Les effets d’une mauvaise alimentation sont multiples, prise de poids excessive, obésité, surpoids, mais aussi risques accrus de maladies chroniques telles que le diabète ou les maladies cardiovasculaires. « Une alimentation équilibrée renforce les défenses naturelles du corps des enfants, protège contre différentes maladies, stimule le système immunitaire et prévient les carences en vitamines essentielles », a-t-il expliqué.
Pour favoriser la concentration et améliorer les performances scolaires, le nutritionniste encourage les enfants à éviter les aliments intoxiqués et trop sucrés. Il recommande plutôt la consommation de fruits et jus locaux, de légumes, d’aliments non transformés et peu épicés.

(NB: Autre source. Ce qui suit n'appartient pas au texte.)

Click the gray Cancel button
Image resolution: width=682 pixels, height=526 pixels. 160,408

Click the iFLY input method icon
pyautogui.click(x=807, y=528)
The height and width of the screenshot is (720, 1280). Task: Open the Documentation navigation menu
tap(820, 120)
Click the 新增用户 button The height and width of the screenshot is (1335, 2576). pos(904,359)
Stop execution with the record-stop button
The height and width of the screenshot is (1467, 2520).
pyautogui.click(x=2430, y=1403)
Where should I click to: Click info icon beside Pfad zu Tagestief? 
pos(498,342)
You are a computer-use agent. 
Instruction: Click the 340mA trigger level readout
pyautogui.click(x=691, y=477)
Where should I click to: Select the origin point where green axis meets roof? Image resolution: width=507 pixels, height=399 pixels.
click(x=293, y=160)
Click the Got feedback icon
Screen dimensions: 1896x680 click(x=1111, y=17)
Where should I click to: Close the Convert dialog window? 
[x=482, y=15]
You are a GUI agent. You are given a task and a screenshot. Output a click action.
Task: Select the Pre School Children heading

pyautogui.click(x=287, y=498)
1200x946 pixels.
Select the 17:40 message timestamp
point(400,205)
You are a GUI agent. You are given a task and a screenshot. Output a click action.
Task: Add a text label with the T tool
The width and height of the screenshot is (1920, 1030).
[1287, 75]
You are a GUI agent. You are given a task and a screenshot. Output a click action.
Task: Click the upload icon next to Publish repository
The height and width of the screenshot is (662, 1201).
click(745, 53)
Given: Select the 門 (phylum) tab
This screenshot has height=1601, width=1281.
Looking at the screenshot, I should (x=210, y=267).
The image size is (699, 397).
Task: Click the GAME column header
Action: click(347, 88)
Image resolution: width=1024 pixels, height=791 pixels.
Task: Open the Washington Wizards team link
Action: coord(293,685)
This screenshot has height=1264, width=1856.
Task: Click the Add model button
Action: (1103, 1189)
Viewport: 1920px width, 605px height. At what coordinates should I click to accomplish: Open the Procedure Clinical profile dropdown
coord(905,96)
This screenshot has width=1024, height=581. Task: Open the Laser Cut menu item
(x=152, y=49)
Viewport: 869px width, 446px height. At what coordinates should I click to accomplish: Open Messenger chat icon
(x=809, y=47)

Afin d’améliorer les menus proposés dans les cantines scolaires, Nicolas Ndandu insiste sur la nécessité pour les responsables d’acquérir une connaissance nutritionnelle. Ils doivent être capables d’évaluer si les aliments servis contribuent réellement à la santé des enfants. Il recommande également de réglementer les produits vendus dans les cantines, en étudiant à la fois les aliments disponibles et ceux que les enfants préfèrent, pour s’assurer qu’ils favorisent une croissance saine et un apprentissage de qualité.